Embeddings are roughly the equivalent of fuzzy hashes.

1 comments

A hash is a way of mapping a data array to a more compact representation that only has one output with the attribute of uniqueness and improbability of collision. This is the opposite of what embeddings are for, and what they do.

Embeddings are a way of mapping a data array to a different (and yes smaller) data array, but the goal is not to compress into one thing, but to spread out into an array of output, where each element of the output has meaning. Embeddings are the exact opposite of hashes.

Hashes destroy meaning. Embeddings create meaning. Hashes destroy structure in space. Embeddings create structures in space.

A hash function in general is only a function that maps input to a fixed-length output. So embeddings are hash functions.

You’re probably thinking of cryptographic hashes, where avoiding collisions is important. But it’s not intrinsic. For example, Locality Sensitive Hashing where specific types of collisions are encouraged.

Yes, some hash functions are intended to have collisions (like hash algorithms that are designed to put things into 'buckets' for searching for example). And you're correct to notice that by mentioning improbability of collision I'm talking about strong hashes in that sentence. But you can take my words literally nonetheless. When I say "hash" I mean all kinds of hashes. Strong and weak.
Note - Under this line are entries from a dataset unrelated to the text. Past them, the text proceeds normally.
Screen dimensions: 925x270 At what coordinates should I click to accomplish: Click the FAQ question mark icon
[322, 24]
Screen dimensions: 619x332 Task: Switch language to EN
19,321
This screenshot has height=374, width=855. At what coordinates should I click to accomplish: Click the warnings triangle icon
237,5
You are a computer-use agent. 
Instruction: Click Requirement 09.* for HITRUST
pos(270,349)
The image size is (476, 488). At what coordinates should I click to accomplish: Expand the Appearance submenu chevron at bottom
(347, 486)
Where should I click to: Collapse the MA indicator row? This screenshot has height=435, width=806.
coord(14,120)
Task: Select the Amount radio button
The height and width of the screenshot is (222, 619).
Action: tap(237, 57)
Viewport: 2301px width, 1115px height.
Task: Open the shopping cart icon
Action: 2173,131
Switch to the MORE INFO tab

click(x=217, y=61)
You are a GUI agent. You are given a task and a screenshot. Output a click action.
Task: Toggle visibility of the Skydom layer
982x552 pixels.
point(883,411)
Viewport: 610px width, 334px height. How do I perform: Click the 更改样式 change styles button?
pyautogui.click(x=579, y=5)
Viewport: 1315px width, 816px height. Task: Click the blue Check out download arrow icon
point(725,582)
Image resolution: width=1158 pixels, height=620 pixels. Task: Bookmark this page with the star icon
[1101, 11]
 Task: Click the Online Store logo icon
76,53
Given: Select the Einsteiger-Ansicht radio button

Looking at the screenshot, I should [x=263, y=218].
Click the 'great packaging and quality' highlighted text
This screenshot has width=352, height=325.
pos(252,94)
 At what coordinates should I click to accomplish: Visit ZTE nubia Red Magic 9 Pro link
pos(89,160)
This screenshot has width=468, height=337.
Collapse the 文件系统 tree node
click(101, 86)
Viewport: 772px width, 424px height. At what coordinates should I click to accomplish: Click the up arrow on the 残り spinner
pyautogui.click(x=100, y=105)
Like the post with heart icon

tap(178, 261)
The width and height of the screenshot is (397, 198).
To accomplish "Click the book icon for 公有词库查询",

The existence of weaker hash algos actually moves you further away from your assertion (that semantic vectors are hashes) than closer to it. Weak hashes is about a small finite number of buckets in one dimension. Semantic vectors are an infinite continuum of higher dimensional space locations. These two concepts are therefore the exact opposite.

I guess it depends on how loosely we take the definition. Wikipedia has it as just a function that maps variable length sequences to fixed length sequences. So by that definition most embedding networks fit.

Hashes are often assumed to be 1d, discrete valued, deterministic, uniformly distributed, and hard-to-reverse. And embeddings are often assumed to have semantic structure. Those two things certainly have some pretty different properties.

In the strict definitions, I’d say if hashing is just mapping to a fixed-size output space and an embedding is a projection/mapping of one space onto another (usually smaller) space, then they’re similar.

Some hash algorithms like SimHash or LSH use random projection onto sets of random hyperplanes to produce output vectors. Blurring the lines fairly well. You could even implement that as a NN with a single projection layer. Or indeed the torch.nn.Embedding class. Of course the outputs are usually then quantized or even binarized, but that’s more a use-case specific performance optimization not fundamental (and sometimes so are embeddings).

Hashing is about destroying meaning, structure, and data, albeit in a special way for a special purpose. Semantic Vectors are about creating meaning, structure, and data.

The only similarity at all is that they're both an algorithm that maps from one domain to another. So your logic collapses into "All mapping functions are hashes, whenever the output domain is smaller than the input domain", which is obviously wrong. And it's additionally wrong because the output domain of a Semantic Vector is 1500 infinities (dimensions) larger than the input. So even as a "mapper" it's doing the inverse of what a hash does.

No, mapping to a _fixed length code_, that’s it. Note that the output domain need not be smaller than the input domain either.

If your model takes a sequence of 1 or 10,000 or N tokens and returns a vector of fixed length, say 1500 dimensions, then it is a hash function of sorts.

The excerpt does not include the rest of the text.